An Enlarged Role for Probation in Japan to Reduce Drug Offending
Abstract
After sketching the origins and administrative structure of the probation service, the respective roles of professional probation officers (“PPOs”) and the fifty times more numerous volunteer probation officers (“VPOs”) are described. Recruitment of VPOs, their backgrounds, increasing age, methods of work and training is then outlined, followed by activities of local VPO associations and offender rehabilitation support centres. Advantages of the Japanese VPO system are analysed. Voluntary organisations related to probation, including “halfway houses”, are then explained. Established types of supervision are dealt with before the new form of partly suspended sentences and probation is considered.
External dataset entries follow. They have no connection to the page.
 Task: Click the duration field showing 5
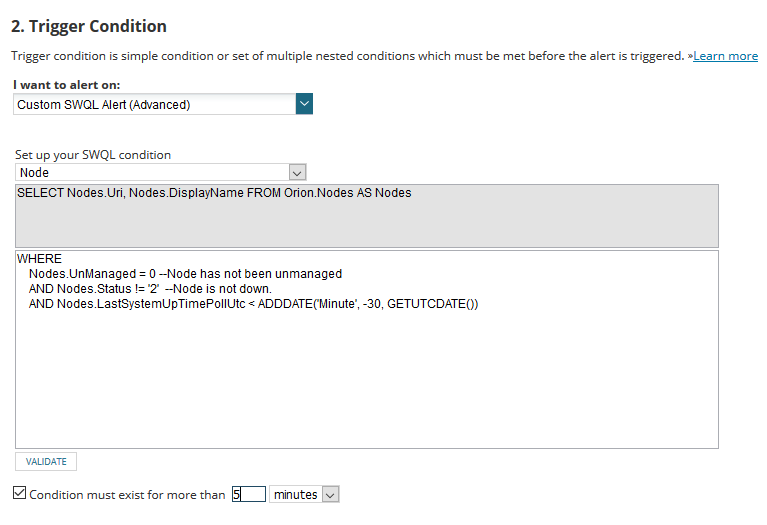point(249,494)
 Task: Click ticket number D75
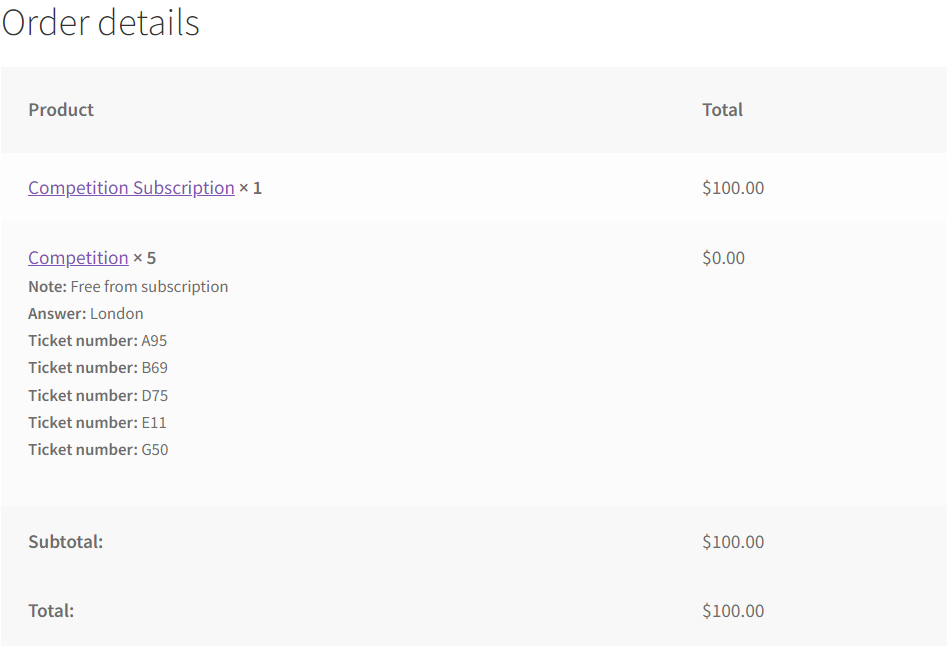[154, 396]
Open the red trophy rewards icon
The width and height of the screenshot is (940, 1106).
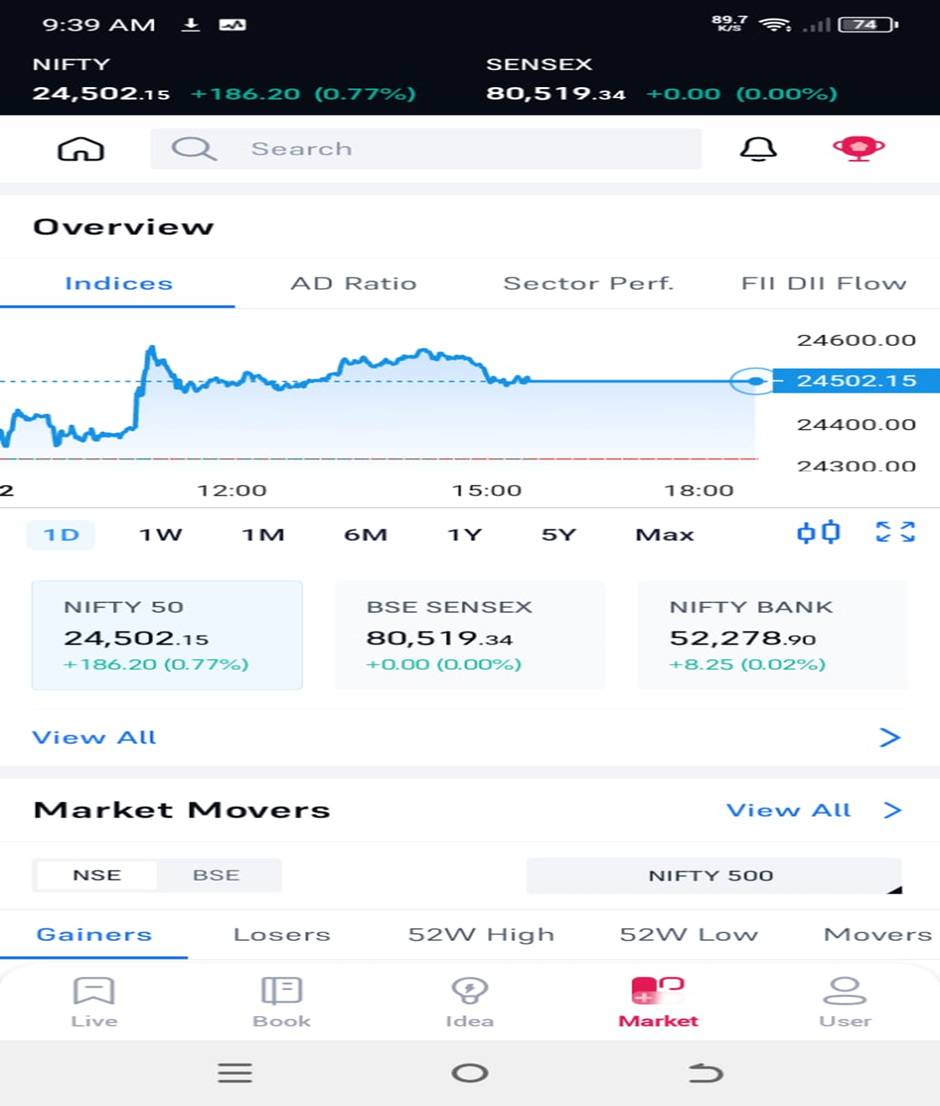858,148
Next addressed is the history and modern extent of drug misuse in Japan; the popularly supported, “no tolerance” and punishment approach taken; the limited medical and psychological counselling opportunities open to drug addicts; steps, from the mid-2000s, towards treatment, albeit within punishment, for drug offenders culminating in partly suspended sentences linked to probation, spurred by concern about high recidivism, belief probation could reduce it and growing official acceptance of drug dependency as a disease. Discussion continues about how much courts will use the new sentences, demands that will be made on the probation service and the fundamental necessity of providing adequate medical, psychological, accommodation and employment assistance for drug offenders, upon which the service may draw, if it is to achieve the aims of reducing recidivism and promoting rehabilitation.